Symptoms of Equine HYPP include muscle rigidity, fasciculations (spasms), weakness, irregular movement, repeated yawning, prolapse of the third eyelid and involuntary recumbency (collapse). These symptoms may vary from mild to intense, depending on the horse. In extreme cases, if the heart muscle is affected, the disorder may lead to heart failure and death. Yet, many horses carrying the gene for HYPP may not show any signs of the disorder and lead normal lives. Given that Equine HYPP is genetic, however, future breeding of horses carrying the gene should be carefully evaluated.
For horses with HYPP, research at Texas A&M University has suggested that some horses can be managed to prevent the HYPP symptoms from occurring by feeding a low-potassium diet. In this study, horses with the gene for HYPP exhibited some degree of HYPP symptoms when total diet potassium levels were at 1.9% and 2.9%. The HYPP horses fed 1.1% potassium in the total diet did not exhibit any symptoms. Thus, recommendations are to keep potassium below 1.5% in the TOTAL diet.

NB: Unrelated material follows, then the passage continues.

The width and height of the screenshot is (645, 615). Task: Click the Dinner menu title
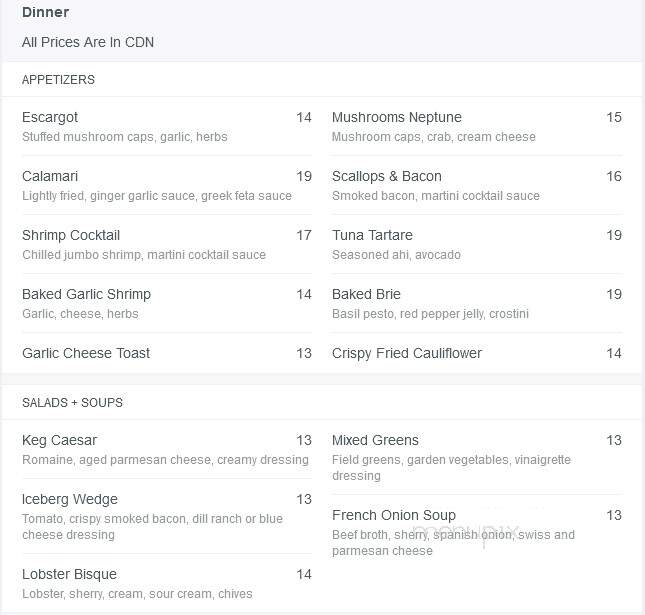coord(45,12)
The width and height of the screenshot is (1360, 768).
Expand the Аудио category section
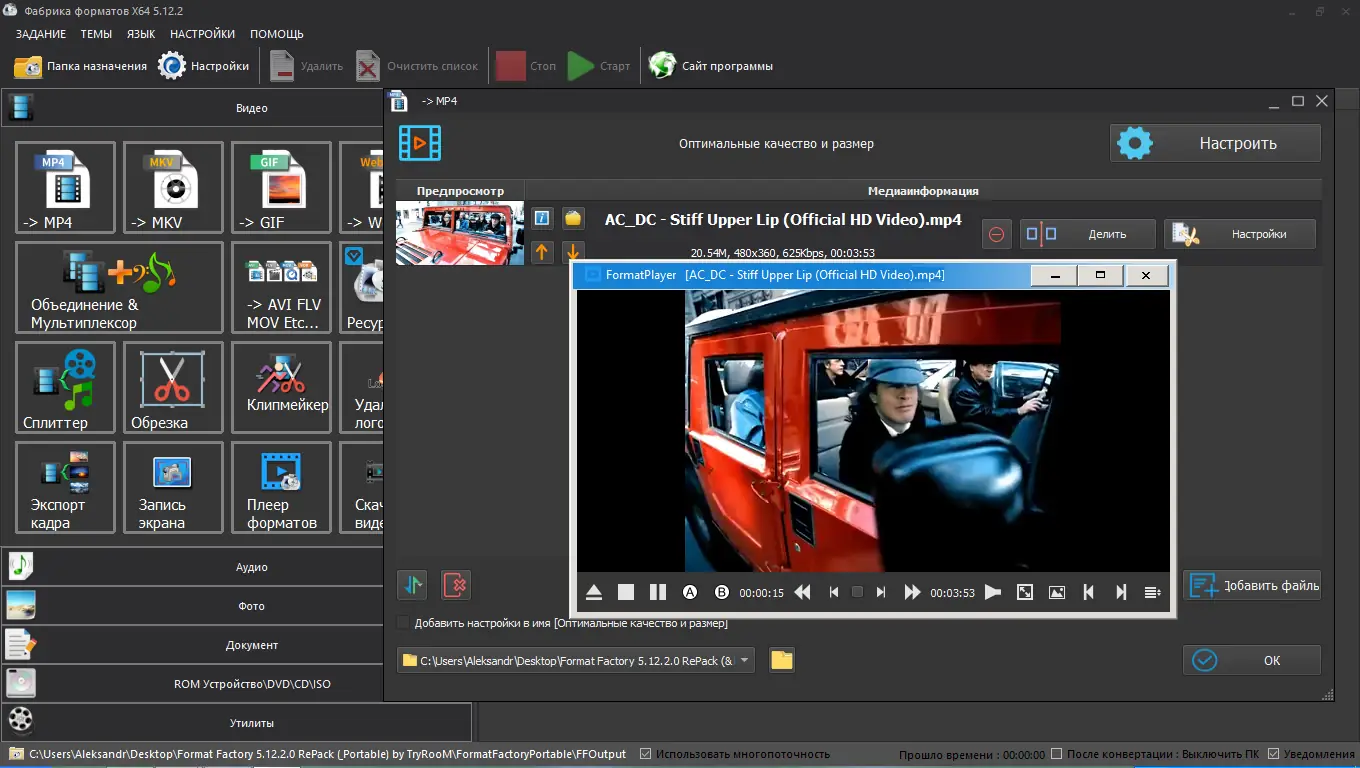coord(251,567)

Total diet potassium level includes not only the grain ration provided, but also the hay and/or pasture fed. All Kent Nutrition Group grain rations are below 1.2% potassium, with the sweet feeds being lowest, followed by low- to moderate-fiber pellets and nuggets, then the high-fiber pellets and nuggets. The hay fed along with these grain rations, however, may not be low. Typically, good-quality hay will contain between 1.8% – 2.5% potassium.

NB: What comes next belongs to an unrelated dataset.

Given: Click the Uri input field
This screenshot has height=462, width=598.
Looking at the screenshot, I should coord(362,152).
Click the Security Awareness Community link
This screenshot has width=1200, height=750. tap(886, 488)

For horses exhibiting symptoms of HYPP, one viable alternative is to feed greater amounts of a higher fiber feed and reduce the amount of hay fed to keep potassium levels low. In addition, feeding a hay/fiber substitute type product in place of some of the hay would reduce potassium in the total diet. Even though the potassium level is higher in these higher fiber feeds, by reducing the amount of hay fed and feeding more high-fiber “grain,” the TOTAL potassium in the diet is reduced.
These researchers also suggested that managing horses with HYPP may involve more than just the percent potassium in the feed. Their recommendation was to feed smaller amounts more often (more ‘meals’) to reduce the amount of potassium absorbed in the blood at a given time. The use of pasture will further spread the intake of potassium over time as moisture and availability make it difficult for horses to eat large amounts at once.
Many other factors, such as exercise, may also trigger an episode of Equine HYPP. While further research is needed to fully understand all factors that may lead to an episode of HYPP, current recommendations are to alter feed management practices and provide less than 1.5% potassium in the TOTAL diet.